Document Fees: Medical Record Requests
Medical Record Requests: A reasonable fee of $25.00 shall be charged for the first twenty pages and $0.50 per page for every page thereafter. Requests will be completed within ten (10) business days.
Lab/ Radiology / Diagnostic Services
I understand that I may receive a separate bill if my medical care includes lab, radiology, or other diagnostic services. I further understand that I am financially responsible for any copays, deductibles and coinsurance due for these services if they are not reimbursed by my insurance.
Medication Refills
Please contact your pharmacy for medication refills. Your pharmacy will electronically send us a medication refill request which the physician will review. Refill authorizations may require 48/72 hours. Please allow sufficient time for us to process your refill request.

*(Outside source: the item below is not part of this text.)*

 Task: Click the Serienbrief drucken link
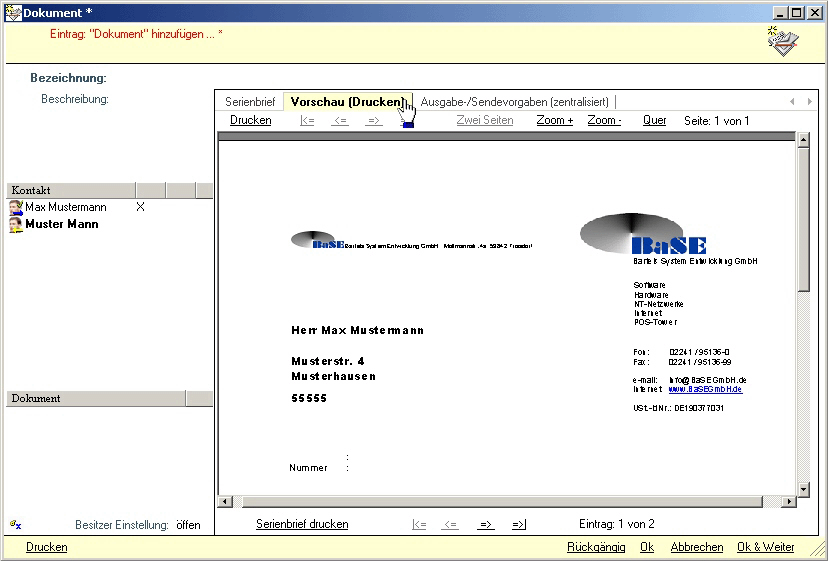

CONSENT FOR TREATMENT, RELEASE OF INFORMATION, AUTHORIZATION & ASSIGNMENT OF BENEFITS
I consent to treatment necessary to the care which has been discussed and directed by the provider. • I authorize the release of all medical records to specialists and/or consulting physicians if applicable to my care and condition. • I authorize any holder of medical or other information about me to release to the Social Security Administration, Health Care Financing Administration, its intermediaries, its carriers, or any other insurance carrier any information needed for this or any other related claim to be processed. I permit a copy of this authorization to be used in place of the original and request payment of medical insurance benefits either to me or to the party who accepts assignment. I understand it is mandatory to notify the health care provider of any party who may be responsible for paying for my treatment. • I further authorize and request that insurance payments be directed to MD ONE INTERNAL MEDICINE ASSOCIATES.
I have read, fully understand, and agree to the above policies, financial responsibility statement, payment guidelines, consent for treatment/release of medical information & insurance authorization. I also certify that all of the information, provided is complete and accurate.